Albert Watson Relates the Story of His Iconic Image of Steve Jobs

Chris Gampat
No Comments
10/30/2017
1 Min read
steve-jobs-by-albert-watson

“That’s maybe the best picture ever taken of me” is what Steve Jobs told Albert Watson.

Photographer Albert Watson has photographed many celebrities and important people; but his image of Steve Jobs is one that really, truly stands out to lots of folks. Albert shot it with large format film and Steve was questioning why. With all honesty, Albert said that he didn’t believe that digital was there yet–and amazingly Steve agreed! But this was pretty difficult for Albert as Steve Jobs apparently hated photographers.

Of course, you can immediately see what kind of difficulty this must’ve been.

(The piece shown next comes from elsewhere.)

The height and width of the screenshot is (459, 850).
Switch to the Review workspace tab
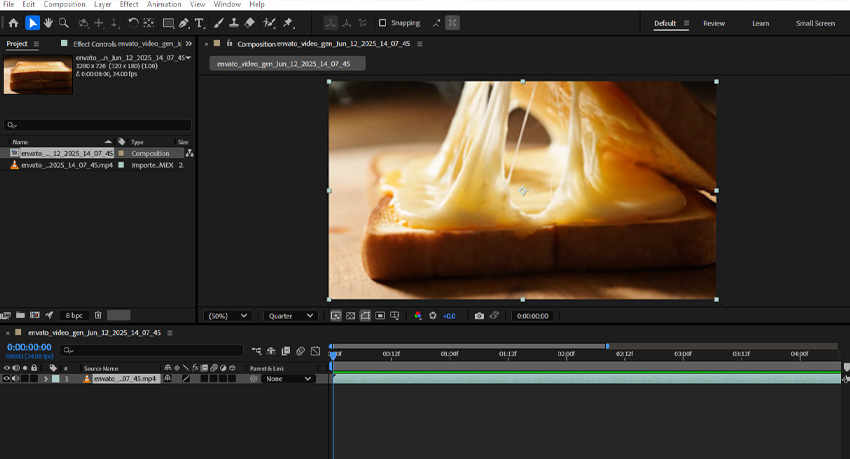[x=714, y=23]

In their recent video, Profoto interviewed and related the story from Albert. What Albert did was a little bit of mind-trickery. You see, many people get intimidated by being in front of a camera. But when you trick their minds into not thinking about the camera, you tend to get more candid and real approaches. It’s a tactic used by many headshot photographers and one that the best portrait photographers tend to do. Because of this, Steve Jobs was out of the session within 20 minutes despite an hour being allocated to take the photo.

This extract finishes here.